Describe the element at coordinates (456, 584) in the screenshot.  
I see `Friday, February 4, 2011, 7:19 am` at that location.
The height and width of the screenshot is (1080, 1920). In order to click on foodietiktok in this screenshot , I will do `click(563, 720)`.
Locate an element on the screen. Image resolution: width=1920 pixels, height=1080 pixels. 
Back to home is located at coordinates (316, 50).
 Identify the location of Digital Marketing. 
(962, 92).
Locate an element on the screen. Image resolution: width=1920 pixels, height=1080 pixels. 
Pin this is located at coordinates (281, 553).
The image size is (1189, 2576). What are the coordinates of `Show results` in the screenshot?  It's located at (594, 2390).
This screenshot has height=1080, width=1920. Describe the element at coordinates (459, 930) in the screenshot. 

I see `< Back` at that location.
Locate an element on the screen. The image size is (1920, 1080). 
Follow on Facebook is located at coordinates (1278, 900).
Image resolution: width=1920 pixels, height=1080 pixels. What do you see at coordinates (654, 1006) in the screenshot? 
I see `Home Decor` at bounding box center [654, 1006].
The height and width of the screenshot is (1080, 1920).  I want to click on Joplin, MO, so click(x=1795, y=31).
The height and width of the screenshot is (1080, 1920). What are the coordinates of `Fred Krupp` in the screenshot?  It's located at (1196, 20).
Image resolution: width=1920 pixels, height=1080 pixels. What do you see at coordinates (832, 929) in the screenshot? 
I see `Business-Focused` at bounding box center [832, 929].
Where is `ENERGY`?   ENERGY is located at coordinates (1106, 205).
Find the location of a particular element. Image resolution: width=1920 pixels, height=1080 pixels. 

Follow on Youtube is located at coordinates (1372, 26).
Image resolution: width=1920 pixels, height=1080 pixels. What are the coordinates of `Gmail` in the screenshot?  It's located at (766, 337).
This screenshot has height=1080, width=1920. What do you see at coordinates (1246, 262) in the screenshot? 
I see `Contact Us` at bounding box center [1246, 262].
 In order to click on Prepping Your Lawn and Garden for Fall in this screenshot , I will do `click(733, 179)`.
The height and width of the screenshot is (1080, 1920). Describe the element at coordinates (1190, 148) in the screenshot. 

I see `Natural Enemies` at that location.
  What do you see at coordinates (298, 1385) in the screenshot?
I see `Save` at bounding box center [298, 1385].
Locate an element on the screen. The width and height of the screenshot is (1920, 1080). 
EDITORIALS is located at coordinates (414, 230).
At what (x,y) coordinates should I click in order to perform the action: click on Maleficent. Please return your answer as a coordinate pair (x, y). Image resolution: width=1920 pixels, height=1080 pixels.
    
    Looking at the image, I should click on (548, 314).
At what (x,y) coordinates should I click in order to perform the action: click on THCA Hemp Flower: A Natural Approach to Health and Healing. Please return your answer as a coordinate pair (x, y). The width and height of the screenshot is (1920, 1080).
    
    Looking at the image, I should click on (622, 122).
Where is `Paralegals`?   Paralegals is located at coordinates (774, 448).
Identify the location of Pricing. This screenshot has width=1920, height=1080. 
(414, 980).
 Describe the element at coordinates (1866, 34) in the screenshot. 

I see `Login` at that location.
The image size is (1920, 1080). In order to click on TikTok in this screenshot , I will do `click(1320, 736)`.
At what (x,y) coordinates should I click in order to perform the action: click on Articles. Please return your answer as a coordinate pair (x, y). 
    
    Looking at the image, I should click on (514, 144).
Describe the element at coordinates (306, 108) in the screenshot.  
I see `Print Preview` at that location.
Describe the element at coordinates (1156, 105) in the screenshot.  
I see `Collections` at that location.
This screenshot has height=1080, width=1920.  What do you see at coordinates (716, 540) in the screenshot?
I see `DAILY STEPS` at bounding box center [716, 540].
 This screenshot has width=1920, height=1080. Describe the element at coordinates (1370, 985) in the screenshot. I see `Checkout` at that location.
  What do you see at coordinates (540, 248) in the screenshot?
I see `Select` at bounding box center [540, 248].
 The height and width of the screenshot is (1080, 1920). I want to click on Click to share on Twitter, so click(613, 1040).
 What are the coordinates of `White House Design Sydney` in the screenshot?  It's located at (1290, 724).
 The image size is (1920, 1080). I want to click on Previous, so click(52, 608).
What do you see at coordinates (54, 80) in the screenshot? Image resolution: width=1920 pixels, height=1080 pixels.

* * * * * * *

> _Work to be completed_: Repeat the entries above word for word, from the line with "Locate an element on the screen. The image" up to and including the line with "In order to click on Prepping".

> _Correct answer_:
Locate an element on the screen. The image size is (1920, 1080). 
Follow on Facebook is located at coordinates (1278, 900).
Image resolution: width=1920 pixels, height=1080 pixels. What do you see at coordinates (654, 1006) in the screenshot? 
I see `Home Decor` at bounding box center [654, 1006].
The height and width of the screenshot is (1080, 1920).  I want to click on Joplin, MO, so click(x=1795, y=31).
The height and width of the screenshot is (1080, 1920). What are the coordinates of `Fred Krupp` in the screenshot?  It's located at (1196, 20).
Image resolution: width=1920 pixels, height=1080 pixels. What do you see at coordinates (832, 929) in the screenshot? 
I see `Business-Focused` at bounding box center [832, 929].
Where is `ENERGY`?   ENERGY is located at coordinates (1106, 205).
Find the location of a particular element. Image resolution: width=1920 pixels, height=1080 pixels. 

Follow on Youtube is located at coordinates (1372, 26).
Image resolution: width=1920 pixels, height=1080 pixels. What are the coordinates of `Gmail` in the screenshot?  It's located at (766, 337).
This screenshot has height=1080, width=1920. What do you see at coordinates (1246, 262) in the screenshot? 
I see `Contact Us` at bounding box center [1246, 262].
 In order to click on Prepping Your Lawn and Garden for Fall in this screenshot , I will do `click(733, 179)`.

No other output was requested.